Cloud computing enables allocation of computing resources on demand, and therefore provides us with the opportunity to avoid over-provisioning and under-provisioning. Over-provisioningrefers to the situation where we may employ estimated maximum required resources. This can lead to generate idle resources in low demand periods and increase the cost. On the other hand, under-provisioning refers to scarcity of computing resources during unexpected load spikes that can result in poor performance. Consequently, we may need a resource controller in order to acquire and release the computing resources based on demand.

Web applications workload can be divided into two mainclasses: (i) transactional (e.g. e-commerce websites); and (ii) batch (e.g. text mining, video transcoding, and graphical rendering). Transactional workloads are exemplified by web applications that aim to deal with online users over HTTP.

Web applications, in general, conceptually follow an $N$ -tier [1] (or $N$ -layer) model where the users interact with the presentation layer, and the data is stored in the persistence layer, composed of a database instance, and the data access libraries. In between these two layers, lies one or more stateless logic layers that are responsible for the processing of requests. In practice, the presentation and logic layers are hosted in web application servers, while the databases are separately managed on another set of servers. In the cloud computing model, these servers are virtual machines [2] with different hardware and software configurations (e.g. number of CPU cores, amount of memory, speed of storage and operating system).

User experience for such a system is impacted heavily by its response time, or the time required to process a user request by the server and return the response. Schurman and Brutlag [3] have demonstrated that increasing the response time from 200 ms to 500 ms reduces revenue by 1%. Enterprise users establish service level agreements (SLAs) with web application owners that specify a target in terms of worst-case latency for a specific population of requests. For example, a target response time (e.g. 200 ms.) may be specified on the 95th percentile of a set of requests ordered by increasing response time. Missing this target requires the owner to pay a penalty to the user. The other important factor in the overall profit is the cost of infrastructure In the cloud model, this cost is the rental fee for using the resources that is levied on a per-time period (hourly, per-minute, etc.) by the provider.

Cloud providers provide tools to automatically instantiate or remove resources for a particular user. However, the incoming workload is dynamic and load spikes are unpredictable. A reactive provisioning strategy may provision resources after a load spike has occurred which leads to poor performance and increased resource costs. This motivates the development of a resource provisioning controller that determines: (i) how well an application is performing in a server; (ii) whether the present amount of resources are sufficient for the incoming workload; and (iii) whether the resources are utilized efficiently.

We aim to design a controller to deliver a high performance for a large number of applications distributed among several servers. A centralized controller would need to monitor multiple applications hosted on various servers. This makes the controller complex [4] since state of the applications and the servers may change quickly. A heavy controller may not be able to react in time to adverse events due to the large amount of information required to be processed to select a desirable action. The other drawback of a centralized controller is that there is a considerable risk of system failure due to failure of the controller.
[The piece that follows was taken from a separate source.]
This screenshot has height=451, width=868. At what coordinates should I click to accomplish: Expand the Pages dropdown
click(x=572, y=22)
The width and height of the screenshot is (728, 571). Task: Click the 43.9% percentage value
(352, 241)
This paper describes a decentralized architecture for provisioning and managing resources for meeting SLA targets on web applications while keeping the cost of infrastructure to a minimum. In the following section, we first discusses the challenges and requirements for designing a resource controller in the cloud environment. Then, in Section 3, we describe the design and architecture of our proposed solution called Autonomic Decentralized Elasticity Controller (ADEC). Section 4 discusses the actual implementation of our system. Section 5 describes the experiments and their results. Finally, we compare our system to existing solutions in literature and conclude the paper.

Section snippets

Problem description

Fig. 1 illustrates the scenario that we are tackling in this paper. IaaS users are able to instantiate virtual machines using images that contain predefined web application hosting environments. A web application server is able to simultaneously host multiple applications with different requirements but is constrained by the resources of the underlying virtual machine. Therefore, a user may start multiple instances to host different applications.
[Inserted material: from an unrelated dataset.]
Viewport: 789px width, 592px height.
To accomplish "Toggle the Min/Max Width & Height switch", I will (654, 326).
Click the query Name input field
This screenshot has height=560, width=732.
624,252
An increase in the arrival rate for one of the

Architecture

We employ a decentralized architecture in which each server is responsible for maintaining the performance of its own-hosted applications. However, the servers take actions such that fulfill the requirements of the whole system, such as reducing overall cost of the system. There have been many research efforts about dynamic resource allocation in a shared pool of resources [8], [9]. However, allocating computing resources in the cloud environment is a different scenario. The general idea in

Implementation

ADEC has been implemented in Java and targeted towards cloud environments that allow provision and release computing resources through an Application Programming Interface (API). ADEC needs at least two machines. One machine is responsible for load balancing and routing the requests to the back-end servers. Others are employed as back-end servers. Hence, ADEC requires the following preparation phases: (i) an instance in the cloud which contains the load balancer; and (ii) another to employ the

Evaluation

In this section, we evaluate our results and compare the ADEC with a system from literature (Unity) and a commercial (Amazon autoscaling service) solution. We first describe the experimental setup and the results of the experiments, and discuss our interpretation of the results.

Related work

Automated resource provisioning, which refers to the type of systems that allocate or release resources on demand automatically, has been extensively studied in literature [30]. A number of solutions have been introduced by academia and cloud providers. Prominent among these are model-based solutions in which application performance model is constructed to predict the required number of application instances in order to meet the QoS requirements of applications based on the incoming workload.

Conclusion

In this paper, we focused on the problem of dynamic resource provisioning for web applications hosted on the cloud. The first contribution of this work is the utility function that enables the system to specify a reasonable trade-off between cost and performance in provisioning resources. We have employed a decentralized architecture which makes the system robust against the centralized controller failure. Allocating resources through local controller instead of a centralized controller allows

Acknowledgments

This research is partially supported by National Nature Science Foundation of China with project ID 61672136, 61828202.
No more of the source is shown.